本来なら自分だってこの重傷人に船旅をさせたくはないが、異大陸に彼を残して帰る事も
根本的な解決にはならない。
一度、経路を作ってしまえば帰りの道は巻き戻しが出来る、ゲーデが屋敷の残っていたのは
その為。此方側と向こう側から再び空間を繋ぐという。
怪我人を連れてまたあの怪物の遭遇する事になるのでは?と思っていたアストライアの予想は
幸いにも杞憂に終わった。
「ユプシロン、俺はやはり貴方の助言には従えそうにない。
俺は黒薔薇を追う、奴のした事がどうしても許せない」
これから行おうとしている事も。全て。
帰還の支度を済ませ、アストライアは露わになった右腕に包帯を巻きつけ言う。
修理の終わったグングニルに乗り込むヴィヴィアンの後ろ姿を眺め、それから賢者に向き直る。
後ろめたくはあるも、告げる決意は揺るがない。
思い詰めた騎士の顔に呆れたと肩を竦ます。
「始めからそう言うと思っていたさ。せいぜい荊の道を進め、アストライア」
ほら。
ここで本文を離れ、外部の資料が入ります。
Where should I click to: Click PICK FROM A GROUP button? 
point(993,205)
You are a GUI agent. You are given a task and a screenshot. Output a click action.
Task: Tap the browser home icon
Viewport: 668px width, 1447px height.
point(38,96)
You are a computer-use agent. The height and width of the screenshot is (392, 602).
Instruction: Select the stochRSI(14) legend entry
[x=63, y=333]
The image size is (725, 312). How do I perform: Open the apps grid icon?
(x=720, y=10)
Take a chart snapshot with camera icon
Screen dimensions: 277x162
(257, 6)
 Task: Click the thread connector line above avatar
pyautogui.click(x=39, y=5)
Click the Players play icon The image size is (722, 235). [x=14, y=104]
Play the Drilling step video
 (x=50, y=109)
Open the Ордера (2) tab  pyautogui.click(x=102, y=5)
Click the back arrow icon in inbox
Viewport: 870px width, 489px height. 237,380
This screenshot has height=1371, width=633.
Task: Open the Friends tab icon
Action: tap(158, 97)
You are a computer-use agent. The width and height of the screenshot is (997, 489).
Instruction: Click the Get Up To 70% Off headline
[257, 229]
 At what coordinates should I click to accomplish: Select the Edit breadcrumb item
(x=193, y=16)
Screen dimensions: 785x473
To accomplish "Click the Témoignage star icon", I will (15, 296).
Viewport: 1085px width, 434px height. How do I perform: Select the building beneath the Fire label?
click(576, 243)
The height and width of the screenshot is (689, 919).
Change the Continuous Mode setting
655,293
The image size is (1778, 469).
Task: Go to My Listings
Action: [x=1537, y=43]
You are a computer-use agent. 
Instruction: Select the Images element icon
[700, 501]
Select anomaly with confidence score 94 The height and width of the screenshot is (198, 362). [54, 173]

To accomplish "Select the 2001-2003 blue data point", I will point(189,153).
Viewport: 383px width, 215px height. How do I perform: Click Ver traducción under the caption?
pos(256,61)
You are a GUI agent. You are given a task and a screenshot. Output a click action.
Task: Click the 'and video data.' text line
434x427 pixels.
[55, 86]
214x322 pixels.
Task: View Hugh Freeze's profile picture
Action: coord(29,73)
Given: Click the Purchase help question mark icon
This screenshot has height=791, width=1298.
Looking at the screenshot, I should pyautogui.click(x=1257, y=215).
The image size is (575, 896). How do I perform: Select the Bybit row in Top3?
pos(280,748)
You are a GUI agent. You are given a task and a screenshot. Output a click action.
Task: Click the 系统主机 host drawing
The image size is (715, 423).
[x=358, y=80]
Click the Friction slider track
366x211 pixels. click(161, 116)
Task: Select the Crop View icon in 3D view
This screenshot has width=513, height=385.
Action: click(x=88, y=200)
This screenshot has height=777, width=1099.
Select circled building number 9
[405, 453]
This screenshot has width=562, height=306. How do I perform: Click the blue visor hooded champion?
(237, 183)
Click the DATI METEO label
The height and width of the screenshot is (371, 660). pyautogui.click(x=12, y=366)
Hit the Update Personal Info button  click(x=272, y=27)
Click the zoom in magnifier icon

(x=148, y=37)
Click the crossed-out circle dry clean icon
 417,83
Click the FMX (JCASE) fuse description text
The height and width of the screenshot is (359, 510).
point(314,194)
無造作に放り投げられたそれは青石の付いたアームカフ。
ピアスと同じ色の透明なライトブルー。
魔力を結晶に注いで造ったそれは負の浸蝕を妨げ、抑制する。
「気休め程度に」と付け加える青の賢者が投げたリングを両掌で受け取ると
代わりに落ちた荷が砂浜の上でくたりと倒れた。
「謙遜にしか聞こえない」
「誰かと違って謙虚だろう?」
ありがとう。
深々と礼を返すアストライアに、賢者は少し照れた口調でおどけてみせた。
「礼がしたいならこの旅の一部始終を聞かせてくれれば十分。また「三人」で来いよ?」
「お前達の苦労話はきっと面白い」
先を見通しているかの言葉に、苦い笑いしか浮かばない。
中々はっきりと別れを切り出せない二人の後ろから痺れの切らした声が響く。
カーラに戻ると見知った森の精霊がユプシロンを待っていた。
少女の頭には見慣れない小さなシルクハットが乗っている。
咲いた薔薇に色を合わせたリボンとレースが豪華に盛り付けられたゴシック調の飾りはザニアではあまり馴染みのないスタイルで、恐らくは特注。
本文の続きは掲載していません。